ИСХОДНЫЙ ТЕКСТ:
*****
Отличие данного сюжета от подобного в житии Василия Блаженного в том, что юродивый Симеон просто прошел мимо девушек (срв. Василий миновал их нагим). В последнем случае именно поэтому был вызван смех торговок; в наказание за это они ослепли (срв. В житии св. Симеона — «Бог сделал их косыми»). Рассматриваемый эпизод № 7 Особой редакции «об ослеплении девиц» (в KBOP-I) особенно любопытен. А. Н. Веселовский писал о мотиве наказания слепотой за непочтительный смех, отразившемся в европейском святочном фольклоре [2, с. 119]. А. М. Панченко также считает, что эпизод «О девицах, посмеявшихся над наготой юродивого» связан со святочными поверьями.
Два эпизода из жития Василия Блаженного — «о грешном смехе» рыночных торговок и «о душеполезном смехе» подвижника (эпизод № 4, Василий в корчемнице) построены на антитезе. Торговки ослепли, а юродивый увидел то, что никто не видел. Едина для обоих рассказов тема смеха. Смехом начинается первый эпизод, смехом кончается второй. В итоге — цепное построение, вставленное в своеобразную рамку. Между тем, этот сюжет несёт и идеологическую нагрузку: грешным девицам смеяться нельзя, а юродивому — можно («Когда смеется лицо твое, да не веселится вместе и ум твой»).
*****
ИЗВЛЕЧЁННЫЕ ЗАПИСИ:
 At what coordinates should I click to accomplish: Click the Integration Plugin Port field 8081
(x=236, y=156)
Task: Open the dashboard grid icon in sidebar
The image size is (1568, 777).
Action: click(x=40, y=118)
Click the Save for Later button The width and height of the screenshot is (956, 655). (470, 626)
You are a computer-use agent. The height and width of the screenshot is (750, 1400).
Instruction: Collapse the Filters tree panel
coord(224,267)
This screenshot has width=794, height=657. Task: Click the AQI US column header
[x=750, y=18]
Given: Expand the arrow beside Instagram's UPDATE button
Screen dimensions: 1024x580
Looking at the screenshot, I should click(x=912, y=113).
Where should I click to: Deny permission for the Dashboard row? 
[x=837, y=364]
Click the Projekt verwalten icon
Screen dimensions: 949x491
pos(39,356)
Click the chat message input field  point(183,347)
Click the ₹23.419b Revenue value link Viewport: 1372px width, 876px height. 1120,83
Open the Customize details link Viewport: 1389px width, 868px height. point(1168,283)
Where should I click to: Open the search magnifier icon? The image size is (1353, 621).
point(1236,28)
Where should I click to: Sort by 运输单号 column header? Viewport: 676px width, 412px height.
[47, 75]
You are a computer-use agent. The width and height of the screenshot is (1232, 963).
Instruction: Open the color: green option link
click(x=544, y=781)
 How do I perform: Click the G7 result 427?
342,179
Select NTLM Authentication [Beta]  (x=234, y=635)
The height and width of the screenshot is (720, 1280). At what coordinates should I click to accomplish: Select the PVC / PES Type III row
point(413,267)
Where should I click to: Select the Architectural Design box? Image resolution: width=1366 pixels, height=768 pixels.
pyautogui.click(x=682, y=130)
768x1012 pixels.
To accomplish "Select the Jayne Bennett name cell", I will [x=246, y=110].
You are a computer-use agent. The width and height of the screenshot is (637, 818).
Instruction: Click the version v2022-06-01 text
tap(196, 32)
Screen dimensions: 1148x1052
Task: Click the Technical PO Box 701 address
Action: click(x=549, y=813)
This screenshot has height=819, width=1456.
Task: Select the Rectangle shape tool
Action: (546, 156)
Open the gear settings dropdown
*****
ЗАДАЧИ:
**a)** Ответьте по тексту о житии Василия Блаженного на следующие вопросы:
(i) Чем были наказаны торговки за свой смех?
(ii) Кто писал о мотиве наказания слепотой за непочтительный смех в европейском святочном фольклоре?
(iii) Где находится Василий в эпизоде № 4?
**b)** Выпишите дословно фрагмент текста о житии Василия Блаженного, начиная со слов «Отличие данного сюжета» и заканчивая словами «со святочными поверьями.».
**c)** Объясните по тексту о житии Василия Блаженного, почему торговки рассмеялись.

РЕШЕНИЯ ЗАДАЧ:
**a)**
(i) Они ослепли.
(ii) А. Н. Веселовский.
(iii) В корчемнице.

**b)**
Отличие данного сюжета от подобного в житии Василия Блаженного в том, что юродивый Симеон просто прошел мимо девушек (срв. Василий миновал их нагим). В последнем случае именно поэтому был вызван смех торговок; в наказание за это они ослепли (срв. В житии св. Симеона — «Бог сделал их косыми»). Рассматриваемый эпизод № 7 Особой редакции «об ослеплении девиц» (в KBOP-I) особенно любопытен. А. Н. Веселовский писал о мотиве наказания слепотой за непочтительный смех, отразившемся в европейском святочном фольклоре [2, с. 119]. А. М. Панченко также считает, что эпизод «О девицах, посмеявшихся над наготой юродивого» связан со святочными поверьями.

**c)** Торговки рассмеялись потому, что Василий прошёл мимо них нагим. Юродивый Симеон в подобном сюжете просто прошёл мимо девушек.